How will this affect the designing of clinical trials?
First of all, this needed a legal entity and it needed a consortium and a consortium agreement and institutes and pharma and biotech who were willing to work together in a very unparity type of manner. And so this consortium has been created and we have, therefore, partners from the public and the private domain. The conferences are organised in exactly this same manner – 50% of the presentations are given by biotech, by technology, by imaging, by pharma and 50% comes out of the academic world and this is where the two meet and where actually a lot of new data and new approaches are being presented and digested in an intertwined manner. Also, in terms of bioinformatics and in data sharing there is a whole new way and we have, as one of the strong partners for instance, Sage Bionetworks, Steven Friend in Seattle, which is all about very novel computational approaches, that is all about shared databases, it’s all about a completely new type of consortia that work at gathering big datasets in a public system and then analyse it in a way that is basically congruent with a systems biology approach. So the father of systems biology, Leroy Hood, is one of the partners and his organisation.
So we have actually very, very much top notch people in the key domain areas that matter in the highly complex development of personalised cancer medicine because this is not old-style medicine development, this is now a different era. But this is where we need to move, to stand a chance, to really make an impact on cancer care.
Have you entered into any partnerships to make such an impact?

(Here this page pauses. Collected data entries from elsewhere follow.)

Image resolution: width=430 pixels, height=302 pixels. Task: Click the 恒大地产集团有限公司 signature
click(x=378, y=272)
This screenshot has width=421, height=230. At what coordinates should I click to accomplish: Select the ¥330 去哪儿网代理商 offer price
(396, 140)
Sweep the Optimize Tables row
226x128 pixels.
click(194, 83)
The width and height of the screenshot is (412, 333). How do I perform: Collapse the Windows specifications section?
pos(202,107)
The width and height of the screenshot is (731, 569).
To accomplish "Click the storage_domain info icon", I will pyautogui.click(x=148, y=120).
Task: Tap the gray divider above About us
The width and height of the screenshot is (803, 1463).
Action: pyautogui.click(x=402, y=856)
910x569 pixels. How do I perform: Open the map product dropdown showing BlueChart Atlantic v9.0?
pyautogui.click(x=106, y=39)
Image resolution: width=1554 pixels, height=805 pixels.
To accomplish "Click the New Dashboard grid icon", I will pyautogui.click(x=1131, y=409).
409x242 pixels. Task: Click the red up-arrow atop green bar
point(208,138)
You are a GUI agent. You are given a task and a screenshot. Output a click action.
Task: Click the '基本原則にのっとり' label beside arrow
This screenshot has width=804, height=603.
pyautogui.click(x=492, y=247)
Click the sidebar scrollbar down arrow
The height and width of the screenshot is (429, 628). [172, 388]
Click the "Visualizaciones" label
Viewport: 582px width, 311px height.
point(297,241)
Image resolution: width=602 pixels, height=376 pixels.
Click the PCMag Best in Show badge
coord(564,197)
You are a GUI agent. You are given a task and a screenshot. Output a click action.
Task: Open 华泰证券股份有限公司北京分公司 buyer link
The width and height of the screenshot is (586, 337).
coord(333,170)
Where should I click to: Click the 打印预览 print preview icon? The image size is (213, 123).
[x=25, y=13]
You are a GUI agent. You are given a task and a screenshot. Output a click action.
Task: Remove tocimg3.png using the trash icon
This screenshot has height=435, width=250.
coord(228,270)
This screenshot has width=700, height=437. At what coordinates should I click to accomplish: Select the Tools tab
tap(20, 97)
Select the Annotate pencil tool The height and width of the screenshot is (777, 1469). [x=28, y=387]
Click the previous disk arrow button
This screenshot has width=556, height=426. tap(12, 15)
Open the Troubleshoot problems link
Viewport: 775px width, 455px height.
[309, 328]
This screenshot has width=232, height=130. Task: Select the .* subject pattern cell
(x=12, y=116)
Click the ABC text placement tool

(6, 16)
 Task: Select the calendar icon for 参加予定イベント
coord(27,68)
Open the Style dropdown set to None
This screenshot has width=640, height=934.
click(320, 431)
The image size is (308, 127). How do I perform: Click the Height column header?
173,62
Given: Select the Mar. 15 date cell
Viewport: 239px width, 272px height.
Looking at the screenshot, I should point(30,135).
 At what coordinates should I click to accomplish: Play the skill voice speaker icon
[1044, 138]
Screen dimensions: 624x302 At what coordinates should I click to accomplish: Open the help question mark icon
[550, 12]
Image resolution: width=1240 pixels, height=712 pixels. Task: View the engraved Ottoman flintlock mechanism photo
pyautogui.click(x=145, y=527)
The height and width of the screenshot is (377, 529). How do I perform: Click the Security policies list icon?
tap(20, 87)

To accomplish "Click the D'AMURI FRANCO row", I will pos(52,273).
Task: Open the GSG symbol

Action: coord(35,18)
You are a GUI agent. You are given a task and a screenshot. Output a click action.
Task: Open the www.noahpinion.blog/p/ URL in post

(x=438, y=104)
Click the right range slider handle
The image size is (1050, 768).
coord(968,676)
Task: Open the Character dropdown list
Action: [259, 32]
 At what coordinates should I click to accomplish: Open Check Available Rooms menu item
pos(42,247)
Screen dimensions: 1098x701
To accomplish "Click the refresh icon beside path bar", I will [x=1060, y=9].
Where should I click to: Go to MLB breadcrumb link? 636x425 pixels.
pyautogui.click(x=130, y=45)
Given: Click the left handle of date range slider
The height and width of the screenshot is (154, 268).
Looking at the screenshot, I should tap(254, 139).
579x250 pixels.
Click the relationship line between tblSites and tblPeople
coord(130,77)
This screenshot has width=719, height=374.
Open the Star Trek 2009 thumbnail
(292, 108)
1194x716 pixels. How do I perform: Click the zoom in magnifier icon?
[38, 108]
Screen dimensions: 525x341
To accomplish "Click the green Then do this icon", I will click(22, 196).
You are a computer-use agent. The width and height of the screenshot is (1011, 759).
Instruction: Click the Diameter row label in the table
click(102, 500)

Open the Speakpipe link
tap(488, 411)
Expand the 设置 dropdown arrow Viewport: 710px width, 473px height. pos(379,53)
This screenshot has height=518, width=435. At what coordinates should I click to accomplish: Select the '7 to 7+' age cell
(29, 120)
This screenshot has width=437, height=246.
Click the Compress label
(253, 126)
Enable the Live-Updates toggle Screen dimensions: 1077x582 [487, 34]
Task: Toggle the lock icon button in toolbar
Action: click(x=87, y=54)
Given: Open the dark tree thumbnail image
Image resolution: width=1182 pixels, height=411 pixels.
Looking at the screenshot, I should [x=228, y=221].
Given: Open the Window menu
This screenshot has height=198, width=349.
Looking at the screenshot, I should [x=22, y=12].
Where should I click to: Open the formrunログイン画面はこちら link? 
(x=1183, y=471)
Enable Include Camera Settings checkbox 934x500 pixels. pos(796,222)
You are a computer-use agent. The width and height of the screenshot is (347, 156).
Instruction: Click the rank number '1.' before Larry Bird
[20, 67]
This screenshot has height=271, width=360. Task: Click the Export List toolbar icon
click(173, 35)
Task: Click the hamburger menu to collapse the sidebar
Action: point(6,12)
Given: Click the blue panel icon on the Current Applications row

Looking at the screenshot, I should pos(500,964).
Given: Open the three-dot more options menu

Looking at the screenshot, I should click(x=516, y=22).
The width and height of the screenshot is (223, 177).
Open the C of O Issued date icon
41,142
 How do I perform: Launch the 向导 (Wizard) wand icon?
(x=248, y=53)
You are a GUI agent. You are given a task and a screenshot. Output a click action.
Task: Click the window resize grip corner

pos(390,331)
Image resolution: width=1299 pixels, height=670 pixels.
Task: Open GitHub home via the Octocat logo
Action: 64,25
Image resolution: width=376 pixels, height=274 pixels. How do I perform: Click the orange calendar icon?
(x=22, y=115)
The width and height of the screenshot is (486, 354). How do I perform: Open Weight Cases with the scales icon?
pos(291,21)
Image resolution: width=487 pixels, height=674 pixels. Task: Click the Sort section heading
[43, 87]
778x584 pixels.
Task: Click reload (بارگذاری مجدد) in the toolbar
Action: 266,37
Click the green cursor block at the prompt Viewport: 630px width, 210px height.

We have partners from Asia: we have, from China, Fudan University and they came with a big delegation, I believe sixteen people. We will have, as the new partner, the Sun Yat Sen University, this is one of the biggest cancer centres in the world belonging to the Sun Yut Sen University in Guangzhou; phenomenal infrastructure, as a matter of fact, and big, big numbers in a very well developed, also, healthcare site. We have one of the main sites in India, from Mumbai; in the Middle East we have participation from the King Hussein Cancer Centre in Jordan and from Kuwait National Cancer Institute and from Hadassah in Israel. You know, in the Middle East there are very specific healthcare problems and different genetic backgrounds that may emerge - certain types of leukaemia, certain types of breast cancer etc. Then, from Egypt, the National Cancer Institute, and then we have a number of institutes in Europe and in the United States and in Brazil. So this is extending into a very global representation and the focus is very much on molecular diagnostic assay development to provide the information of all the variety and background to be able to work with newly identified targets and test new targeted drugs within this type of very much enriched network of institutes.